Unfortunately, he'd forgotten just how perspicacious his friend could be, at times. The Archbishop of Canterbury's faults were so pronounced that it was easy to underestimate the man. William Laud hadn't fought his way up from very humble beginnings to become the primate of the Anglican church without there being a keen brain there, beneath the mulishness and the peeves and the personal quirks and foibles.

"You're thinking about it, aren't you?" said Laud, peering at him intently.

Frowning in as innocent a manner as he could manage, and being careful not to clench his own fists, Wentworth said: "Thinking about what?"

"Don't play the innocent with me, Thomas—and for sure and certain, don't try to play me for a fool. You know perfectly well what I'm talking about. It's not as if we haven't danced about the subject for weeks, now. You're thinking about the Glorious Revolution, that's what."

Wentworth sighed, and turned his gaze from the archbishop to the window looking out over London. Slowly, his hands curled on the armrests of his own chair. Not quite into fists; more like a man might try to seize something intangible in midair.

"Oh, yes, it's been quite obvious to me for some time," continued Laud. "Even if you do manage to stymie the revolution of 1640, then what? You can't continue this way, you know it as well as I do. This is
England,
not—not—the Ottoman empire."

Wentworth said nothing. He just continued to gaze out over the city. There really wasn't much to see, beyond a gray sunset lowering over a city that was grayer still. Gray everywhere he looked, nowadays, it seemed to him.

"Come, come, Thomas, speak up. I shall not betray you. You must know that, if nothing else."

There was that, after all. One of the few certainties in a world that grew less certain by the day.

"Very well, William. Yes, I am thinking about it—and, yes, of course you're right. Everything I've done since the king brought me to London has been a stopgap. Just a temporary measure—often enough, a ramshackle one—to keep a situation from spiraling out of control. But that's all it is. The king may be under the delusion that he can rule this way for a lifetime, and his successor after him, but that's all it is. A delusion. A ruler needs legitimacy before all else, and legitimacy in the end must have its base in the consent of the governed. Their acquiescence and acceptance, at the very least. When all is said and done, that's as true for the Turk as it is for the Englishman."

Laud made a face. Wentworth chuckled. "Granted, the Turk is more acquiescent to begin with. But read the histories, William. Even the Ottomans fell. Even the tsars fell. All of them fell—or they accommodated to survive. How is England to be the sole exception? Even allowing for God's special favor."

He planted his hand on the armrests and pushed himself erect, feeling far wearier than any forty-year-old man should be, who hadn't done anything more physically strenuous that day than walk corridors and sign documents. He went to the window, hoping, perhaps, that the city might look less gray if he could peer at it directly.

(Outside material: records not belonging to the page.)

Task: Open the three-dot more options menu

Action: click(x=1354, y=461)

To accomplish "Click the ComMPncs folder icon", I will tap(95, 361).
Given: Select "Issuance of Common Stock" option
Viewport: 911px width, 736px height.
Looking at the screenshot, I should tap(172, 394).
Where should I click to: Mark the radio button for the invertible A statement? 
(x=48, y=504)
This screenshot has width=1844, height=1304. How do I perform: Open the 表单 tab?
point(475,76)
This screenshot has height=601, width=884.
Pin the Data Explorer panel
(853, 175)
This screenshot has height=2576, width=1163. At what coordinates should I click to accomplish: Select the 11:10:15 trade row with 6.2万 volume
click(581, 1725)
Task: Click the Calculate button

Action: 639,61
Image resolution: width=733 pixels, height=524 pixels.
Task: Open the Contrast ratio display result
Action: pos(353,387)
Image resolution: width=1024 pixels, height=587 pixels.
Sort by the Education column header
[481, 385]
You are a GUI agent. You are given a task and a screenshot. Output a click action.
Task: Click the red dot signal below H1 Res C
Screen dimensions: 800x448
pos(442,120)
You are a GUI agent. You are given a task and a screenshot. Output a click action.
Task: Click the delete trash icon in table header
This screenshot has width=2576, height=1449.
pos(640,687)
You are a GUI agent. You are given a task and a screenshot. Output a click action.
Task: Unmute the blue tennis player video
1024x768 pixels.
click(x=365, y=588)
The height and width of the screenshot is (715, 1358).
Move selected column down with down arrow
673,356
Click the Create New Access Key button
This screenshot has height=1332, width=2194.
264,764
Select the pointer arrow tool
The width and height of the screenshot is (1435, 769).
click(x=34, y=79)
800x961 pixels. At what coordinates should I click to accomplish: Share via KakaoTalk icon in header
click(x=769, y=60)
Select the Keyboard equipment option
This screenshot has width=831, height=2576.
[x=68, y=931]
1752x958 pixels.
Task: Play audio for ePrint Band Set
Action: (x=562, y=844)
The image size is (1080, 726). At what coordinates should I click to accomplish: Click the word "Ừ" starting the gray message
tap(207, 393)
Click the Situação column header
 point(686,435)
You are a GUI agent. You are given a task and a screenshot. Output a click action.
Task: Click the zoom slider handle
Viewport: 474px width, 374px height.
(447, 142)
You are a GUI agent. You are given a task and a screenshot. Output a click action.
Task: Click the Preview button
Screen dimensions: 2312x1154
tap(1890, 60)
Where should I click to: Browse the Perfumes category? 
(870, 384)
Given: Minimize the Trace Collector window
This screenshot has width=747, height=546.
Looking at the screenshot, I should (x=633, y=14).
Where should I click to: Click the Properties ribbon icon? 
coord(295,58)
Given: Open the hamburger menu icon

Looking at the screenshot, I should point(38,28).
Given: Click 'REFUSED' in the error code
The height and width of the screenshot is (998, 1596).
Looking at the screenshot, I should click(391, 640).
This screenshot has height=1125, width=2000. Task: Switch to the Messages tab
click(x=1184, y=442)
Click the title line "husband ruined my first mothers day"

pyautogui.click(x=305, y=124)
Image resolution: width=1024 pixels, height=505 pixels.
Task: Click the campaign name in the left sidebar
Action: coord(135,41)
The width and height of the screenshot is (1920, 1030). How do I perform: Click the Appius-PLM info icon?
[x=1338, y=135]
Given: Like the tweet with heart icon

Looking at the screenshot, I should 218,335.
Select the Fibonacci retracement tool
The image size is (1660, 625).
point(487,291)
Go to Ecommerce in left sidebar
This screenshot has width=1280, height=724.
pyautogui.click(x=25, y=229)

No, it didn't. He wasn't surprised.

"He was an excellent ruler, you know," he said softly. "I've pored over the records that we've been able to obtain. All of them, twice over and more. And the more I read, the more I found myself wishing that I'd been his chief minister. All that Charles isn't—nor his father before him, nor any of the Stuarts—Oliver Cromwell was. Firm, steady, decisive. Yet not given to harshness for no purpose. He'd be labeled a tyrant after his death—they even dug up his corpse to decapitate it—but it wasn't true. Compared to Henry VIII? Or Elizabeth? Any of the Tudors? To say nothing of the Plantagenets. Ridiculous."